Modular and Composable → Exporters, Prometheus, Grafana, and Alertmanager each serve a focused role.
Kubernetes-Native → Uses service discovery, ConfigMaps, and the Prometheus Operator for automation.
Automation-First → Deployed and managed via Helm charts, Operators, and GitOps pipelines.
Production-Ready → High-availability Prometheus, RBAC-enabled, and scalable with Thanos/Cortex.
Developer-Friendly → Can be run locally with Kind or Minikube for experimentation.

Core Components¶

1. Metrics Collection (Exporters & Kube-State-Metrics)¶

kubelet / cAdvisor → Collects container and pod-level resource usage (CPU, memory, disk, network).
kube-state-metrics → Exposes the state of Kubernetes objects (deployments, pods, nodes, jobs).
Node Exporter → Provides node-level OS metrics.
All expose metrics at /metrics in Prometheus format.
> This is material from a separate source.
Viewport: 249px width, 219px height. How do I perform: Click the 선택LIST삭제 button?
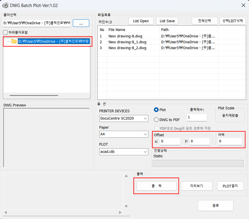click(x=233, y=21)

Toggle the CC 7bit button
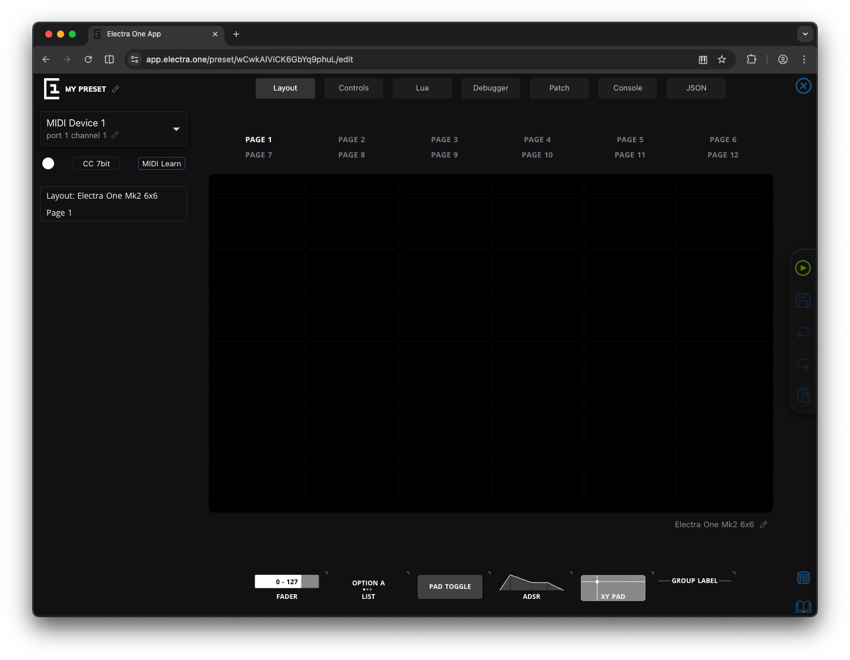click(x=96, y=163)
2. Monitoring & Storage (Prometheus / Prometheus Operator)¶

Prometheus scrapes metrics automatically via Kubernetes service discovery.
Stores data in a time-series database (TSDB).
Prometheus Operator manages Prometheus, Alertmanager, and scrape configurations declaratively with CRDs (ServiceMonitor, PodMonitor, PrometheusRule).
PromQL enables deep querying of cluster and application metrics.

3. Visualization (Grafana)¶

Grafana connects to Prometheus and provides pre-built dashboards for Kubernetes clusters, nodes, pods, and workloads.
Developers and SREs can explore, visualize, and share insights from cluster metrics.
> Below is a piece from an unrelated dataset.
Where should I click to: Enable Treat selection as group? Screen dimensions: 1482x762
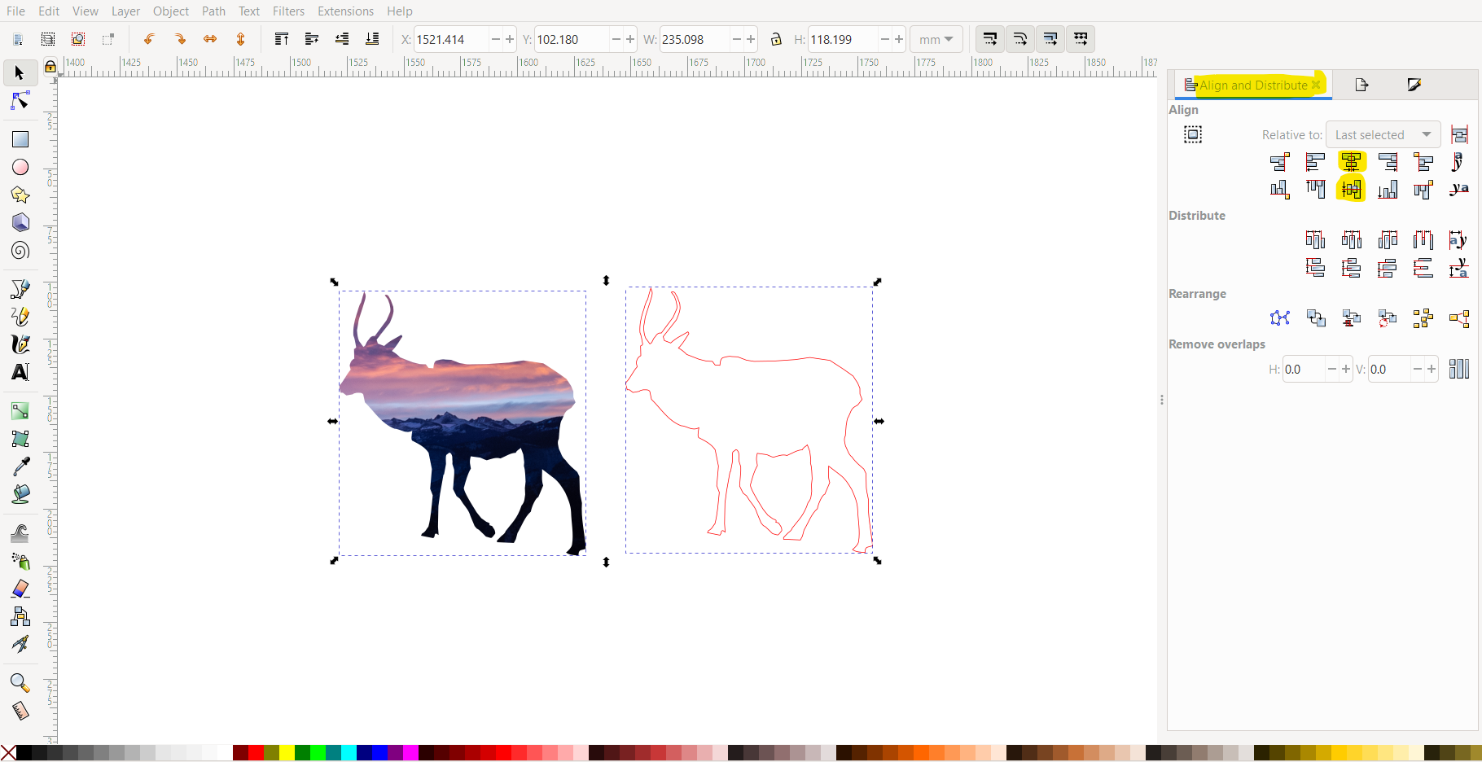tap(1193, 134)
4. Alerting (Alertmanager)¶

Alertmanager receives alerts from Prometheus.
Handles deduplication, grouping, and routing of alerts.
Sends notifications via Slack, Email, PagerDuty, or other integrations.
Rules are defined in PrometheusRule CRDs for Kubernetes-native configuration.

Kubernetes Monitoring Architecture Diagram¶

flowchart TD

    subgraph Node["Kubernetes Node"]
        subgraph Pods["Pods & Containers"]
            A1["App Pod A"]
            A2["App Pod B"]
        end
        C["kubelet / cAdvisor"]
        N["Node Exporter"]
    end

    KS["kube-state-metrics"]

    A1 --> C
    A2 --> C
    N --> P["Prometheus (via Operator)"]
    C --> P
    KS --> P

    P --> G["Grafana Dashboards"]
    P --> A["Alertmanager"]

    G --> U["User (SRE/DevOps)"]
    A --> U

Data / Control Flow¶

Pods and nodes run applications and workloads.
kubelet/cAdvisor collect container and pod-level metrics.
kube-state-metrics exposes cluster object states (deployments, pods, jobs, etc.).
Node Exporter collects host-level metrics (CPU, memory, disk).
Prometheus scrapes all metrics via Kubernetes service discovery.
TSDB stores the metrics for querying.
Grafana queries Prometheus and renders dashboards.
Prometheus Rules (via CRDs) define alert conditions.
Alertmanager routes alerts to notification channels.
Users (SRE/DevOps) observe dashboards and respond to incidents.